▸ **Trecho do texto**
────

Cidades visíveis: Shenzhen
- Valdemir Pires
- 7 de jun.
- 4 min de leitura


Caminho na China seguindo o rastro do capitalismo ocidental que foi para o abraço com o chamado socialismo de mercado, ou seja, vou do Mar da China Meridional (Hong Kong/Macau) para cima e para o lado em que nasce o sol (direita geográfica e esquerda ideológica). Adentro a China continental começando por Shenzhen, na Província de Guangdong, não por acaso a primeira Zona Econômica Especial (ZEE) definida e decidida por Deng Xioping (1904-1997) em 1980, ponto de partida para a corrida vitoriosa da China para a condição atual de potência econômica global.

Shenzhen, filha da jovem Hong Kong (inglesa) com a velha Pequim, nasceu de parto forçado, apressado, com uma fisionomia mista: olhos amendoados, mas nem tanto; lépida e ansiosa, mas não a extremo; pretensiosa e astuta, tanto quanto ou mais que seus genitores.

────

▸ **Dados fornecidos**
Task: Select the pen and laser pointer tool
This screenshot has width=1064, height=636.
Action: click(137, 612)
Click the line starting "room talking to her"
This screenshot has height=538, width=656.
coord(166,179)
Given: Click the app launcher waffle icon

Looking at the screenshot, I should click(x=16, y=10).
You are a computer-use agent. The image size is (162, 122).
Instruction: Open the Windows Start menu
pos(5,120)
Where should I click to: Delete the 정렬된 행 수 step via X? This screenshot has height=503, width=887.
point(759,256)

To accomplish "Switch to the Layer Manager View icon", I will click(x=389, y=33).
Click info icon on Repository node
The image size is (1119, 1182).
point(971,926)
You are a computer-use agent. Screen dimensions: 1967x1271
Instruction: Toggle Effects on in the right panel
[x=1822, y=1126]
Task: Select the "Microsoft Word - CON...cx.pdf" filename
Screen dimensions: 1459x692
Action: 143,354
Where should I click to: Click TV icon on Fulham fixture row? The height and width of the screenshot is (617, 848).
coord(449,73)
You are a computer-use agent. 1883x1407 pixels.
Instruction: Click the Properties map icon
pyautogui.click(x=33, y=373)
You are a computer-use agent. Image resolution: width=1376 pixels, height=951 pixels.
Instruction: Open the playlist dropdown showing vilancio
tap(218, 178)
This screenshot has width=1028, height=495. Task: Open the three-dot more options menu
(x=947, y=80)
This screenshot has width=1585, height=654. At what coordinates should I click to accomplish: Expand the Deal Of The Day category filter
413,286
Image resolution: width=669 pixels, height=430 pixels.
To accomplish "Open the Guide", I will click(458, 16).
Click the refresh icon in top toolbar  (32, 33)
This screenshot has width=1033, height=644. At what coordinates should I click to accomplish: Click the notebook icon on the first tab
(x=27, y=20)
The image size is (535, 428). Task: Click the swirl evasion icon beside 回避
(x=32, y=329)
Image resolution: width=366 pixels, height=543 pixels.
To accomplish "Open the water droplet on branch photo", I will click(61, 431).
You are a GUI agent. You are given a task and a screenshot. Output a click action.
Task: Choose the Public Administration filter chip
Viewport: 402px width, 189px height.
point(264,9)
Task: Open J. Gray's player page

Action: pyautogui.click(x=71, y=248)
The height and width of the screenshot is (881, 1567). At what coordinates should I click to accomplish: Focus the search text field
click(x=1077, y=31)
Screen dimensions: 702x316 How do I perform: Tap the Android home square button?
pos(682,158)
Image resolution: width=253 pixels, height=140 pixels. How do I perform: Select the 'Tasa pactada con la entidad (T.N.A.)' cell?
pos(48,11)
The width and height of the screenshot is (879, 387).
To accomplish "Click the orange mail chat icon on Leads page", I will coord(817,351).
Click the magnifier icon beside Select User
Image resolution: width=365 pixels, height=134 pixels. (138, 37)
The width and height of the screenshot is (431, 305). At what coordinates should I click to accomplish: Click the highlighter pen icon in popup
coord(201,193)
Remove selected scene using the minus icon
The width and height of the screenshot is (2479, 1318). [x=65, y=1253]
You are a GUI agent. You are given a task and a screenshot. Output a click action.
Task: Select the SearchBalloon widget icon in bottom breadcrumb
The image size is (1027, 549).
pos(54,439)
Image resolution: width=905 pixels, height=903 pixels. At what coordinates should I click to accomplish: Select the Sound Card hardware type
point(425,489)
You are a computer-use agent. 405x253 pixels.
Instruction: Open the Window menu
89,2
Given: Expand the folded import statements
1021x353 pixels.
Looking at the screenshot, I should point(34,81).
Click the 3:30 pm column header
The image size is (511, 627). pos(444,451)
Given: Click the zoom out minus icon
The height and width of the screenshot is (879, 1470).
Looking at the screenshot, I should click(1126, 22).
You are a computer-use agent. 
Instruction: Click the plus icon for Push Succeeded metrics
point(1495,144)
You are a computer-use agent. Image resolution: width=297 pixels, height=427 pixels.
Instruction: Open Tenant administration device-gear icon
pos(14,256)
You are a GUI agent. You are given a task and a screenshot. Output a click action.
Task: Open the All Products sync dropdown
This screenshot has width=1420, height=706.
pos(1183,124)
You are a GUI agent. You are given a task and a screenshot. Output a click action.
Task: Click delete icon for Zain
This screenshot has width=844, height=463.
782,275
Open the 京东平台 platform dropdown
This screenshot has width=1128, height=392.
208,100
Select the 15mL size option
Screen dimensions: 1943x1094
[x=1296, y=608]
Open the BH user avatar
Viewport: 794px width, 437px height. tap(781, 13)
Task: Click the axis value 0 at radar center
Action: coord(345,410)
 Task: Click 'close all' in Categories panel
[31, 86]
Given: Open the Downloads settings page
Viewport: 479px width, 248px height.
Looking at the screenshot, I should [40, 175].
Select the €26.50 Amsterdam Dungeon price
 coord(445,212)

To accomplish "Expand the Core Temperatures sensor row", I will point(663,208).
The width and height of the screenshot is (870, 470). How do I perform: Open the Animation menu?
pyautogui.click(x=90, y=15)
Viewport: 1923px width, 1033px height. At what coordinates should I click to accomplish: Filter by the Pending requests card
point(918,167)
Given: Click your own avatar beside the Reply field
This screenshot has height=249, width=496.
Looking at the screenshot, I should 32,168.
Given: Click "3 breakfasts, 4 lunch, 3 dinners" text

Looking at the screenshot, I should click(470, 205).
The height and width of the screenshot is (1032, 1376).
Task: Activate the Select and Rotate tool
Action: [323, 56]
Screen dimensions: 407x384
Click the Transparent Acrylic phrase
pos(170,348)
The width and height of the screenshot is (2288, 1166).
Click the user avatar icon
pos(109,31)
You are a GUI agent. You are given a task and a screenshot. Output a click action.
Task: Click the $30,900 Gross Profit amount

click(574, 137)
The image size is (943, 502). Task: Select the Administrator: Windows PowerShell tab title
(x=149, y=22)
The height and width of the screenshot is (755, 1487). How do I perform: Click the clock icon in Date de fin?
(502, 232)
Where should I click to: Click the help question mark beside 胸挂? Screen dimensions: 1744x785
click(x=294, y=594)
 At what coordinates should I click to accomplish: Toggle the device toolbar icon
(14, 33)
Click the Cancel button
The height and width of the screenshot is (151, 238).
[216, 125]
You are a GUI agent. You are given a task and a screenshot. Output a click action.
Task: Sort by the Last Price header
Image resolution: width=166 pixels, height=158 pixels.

────

▸ **Trabalho proposto**
No texto sobre Shenzhen, liste todos os traços enumerados logo depois de "fisionomia mista:". As entradas constituem material à parte, sem relação com o texto sobre Shenzhen.

▸ **Resolução do exercício**
- olhos amendoados
- lépida
- ansiosa
- pretensiosa
- astuta